"Letter of the Law"
Partner Melissa Segel and Jonathan Morgan, senior litigation specialist at Georgia Farm Bureau, authored an article discussing proper management of fraud investigations for the July 2019 issue of CLM Magazine.
In order for insurers and claims professionals to minimize risk while handling fraud investigations, it is essential to comply with statutory obligations. Many states enacted legislation requiring insurance companies to notify law enforcement if arson or fraud is suspected and cooperate in third-party governmental investigations of arson and fraud claims.
Segel and Morgan advise insurers to follow the requirements of the respective state laws when releasing information to an authorized official. For example, Georgia requires an insurer to comply with requests for information from the insurance commissioner and the commissioner's agents, but does not specifically identify the appropriate law enforcement authorities to whom an insurer may release information, making the list of individuals very broad.
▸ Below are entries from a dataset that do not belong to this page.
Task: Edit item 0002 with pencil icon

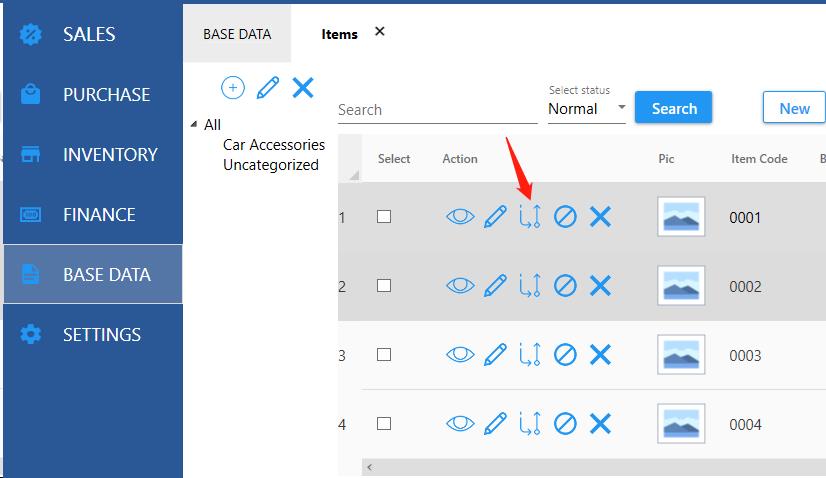Action: click(x=495, y=286)
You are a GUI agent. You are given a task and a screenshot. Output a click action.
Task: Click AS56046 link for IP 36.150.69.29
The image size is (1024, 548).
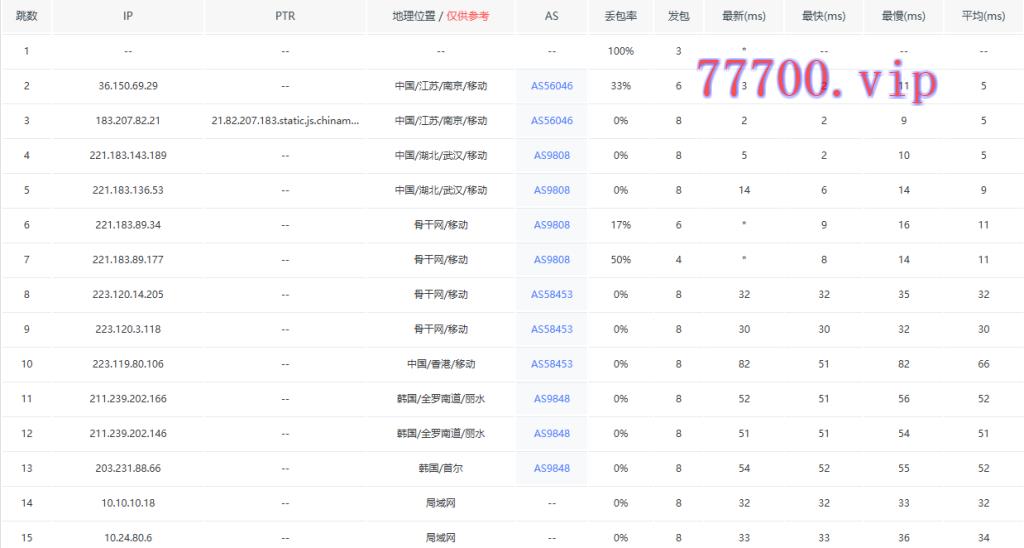click(x=551, y=86)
"[I]f there is a question as to the propriety of voluntarily releasing information to a particular public authority not listed in the statute, the insurer should err on the side of caution and not voluntarily release that information," Segel and Morgan explain.
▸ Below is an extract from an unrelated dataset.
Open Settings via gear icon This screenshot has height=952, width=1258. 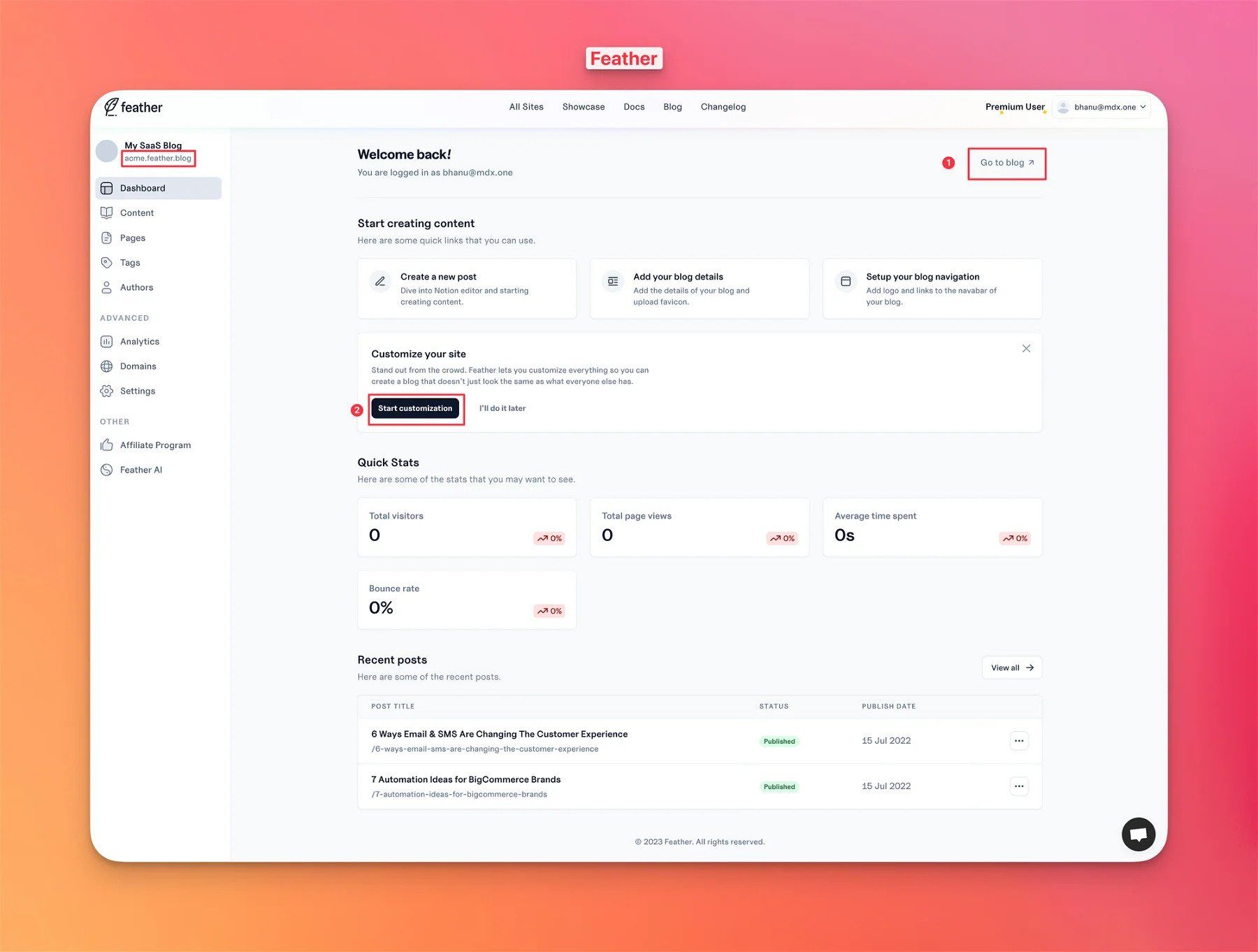tap(106, 391)
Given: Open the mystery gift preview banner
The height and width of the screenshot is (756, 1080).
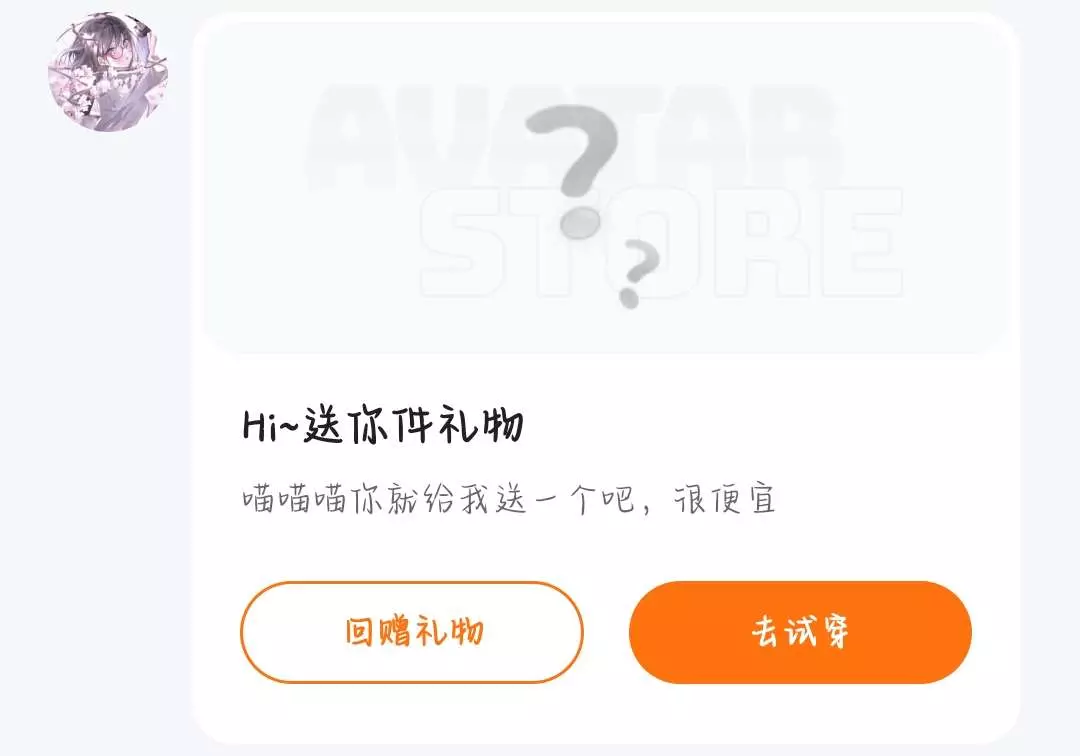Looking at the screenshot, I should 606,188.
Criminal and Civil Immunity
Most arson and fraud reporting statutes provide criminal and civil immunity for the insurer furnishing information requested by a public authority, but the statutes often require the information be shared in good faith without fraud or malice. These statutes can create a safe haven for insurers and their employees to cooperate with authorities, but the insurer should always take a proscribed view of its cooperation with the authorities to prevent the appearance of being a "state actor" and follow the applicable immunity statutes to the letter.
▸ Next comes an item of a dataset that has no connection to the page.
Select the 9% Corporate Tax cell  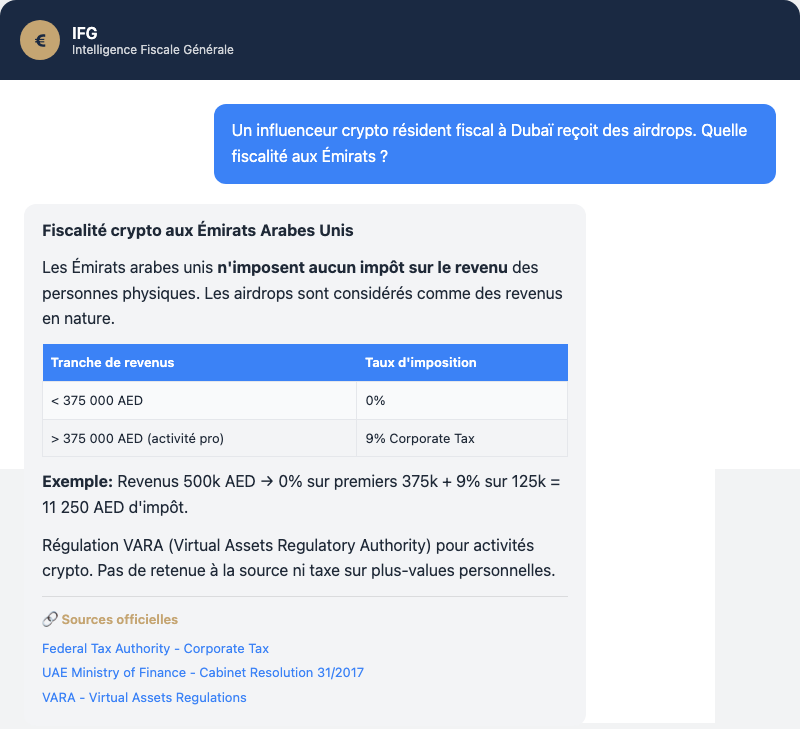(x=420, y=438)
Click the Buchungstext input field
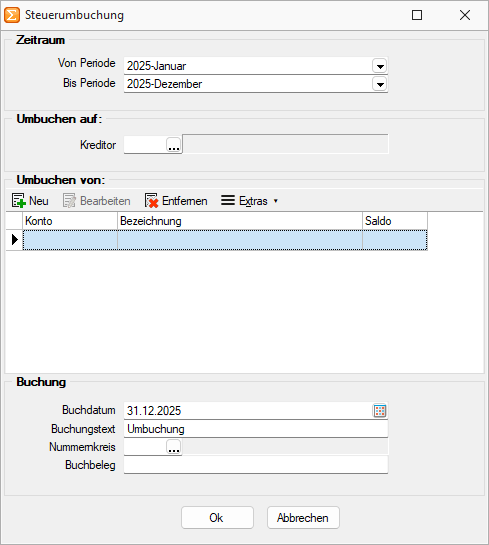 (256, 429)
Avoiding Potential Exposure
"[I]t is critical to follow the letter of the law when reporting information to law enforcement agencies and to actually cite the statute in order to make it clear that the information is only being provided because cooperation is required," said Segel and Morgan.
The authors recommend using "just the facts" to avoid making allegations a law has been violated and allow law enforcement to draw its own conclusions. Otherwise, any allegations may be used to show there was intent to defame the party and the insurer intended to steer law enforcement to prosecute the suspect.